(Collected data)

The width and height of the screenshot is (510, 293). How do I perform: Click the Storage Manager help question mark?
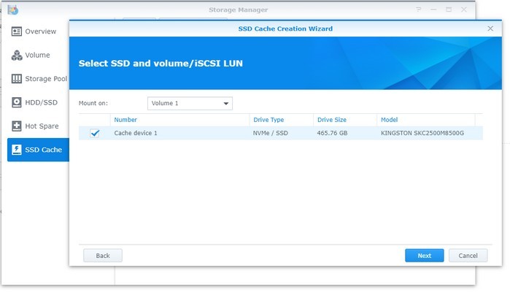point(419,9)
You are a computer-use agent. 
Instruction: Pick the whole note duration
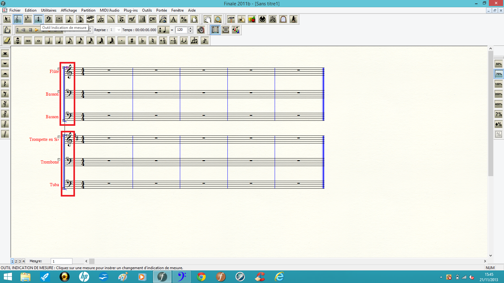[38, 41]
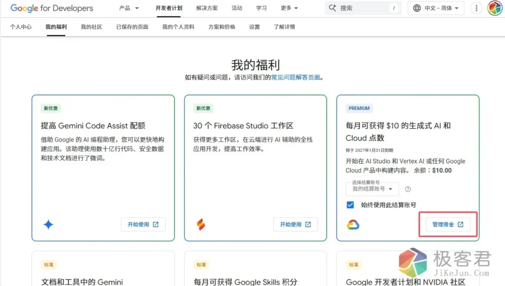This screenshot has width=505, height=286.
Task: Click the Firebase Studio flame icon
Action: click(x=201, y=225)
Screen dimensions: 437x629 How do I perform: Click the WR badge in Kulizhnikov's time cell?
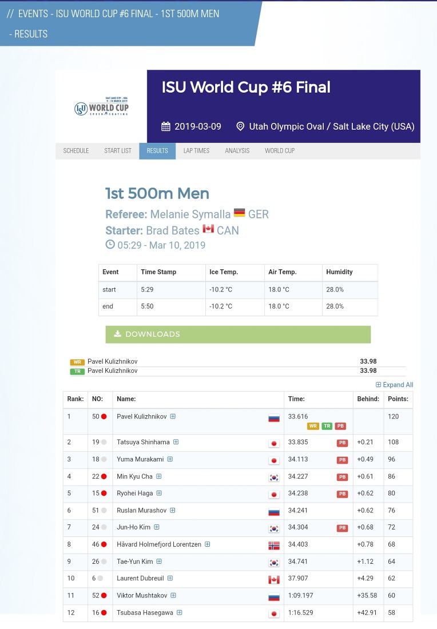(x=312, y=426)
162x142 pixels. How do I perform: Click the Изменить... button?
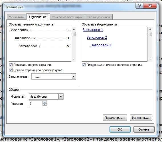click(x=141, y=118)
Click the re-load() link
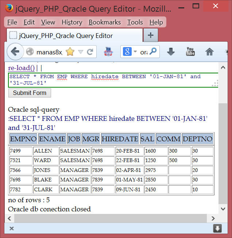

Problem details => When copying, output the data exactly and leave out the pictures.

Exercise output =>
The width and height of the screenshot is (510, 293). How do I perform: Click the Storage Manager help question mark?
point(419,9)
You are a computer-use agent. 
Instruction: Pick the whole note duration
[38, 41]
This screenshot has width=505, height=286.
Task: Click the Firebase Studio flame icon
Action: click(x=201, y=225)
Screen dimensions: 437x629 How do I perform: Click the WR badge in Kulizhnikov's time cell?
(x=312, y=426)
162x142 pixels. How do I perform: Click the Изменить... button?
click(x=141, y=118)
Click the re-load() link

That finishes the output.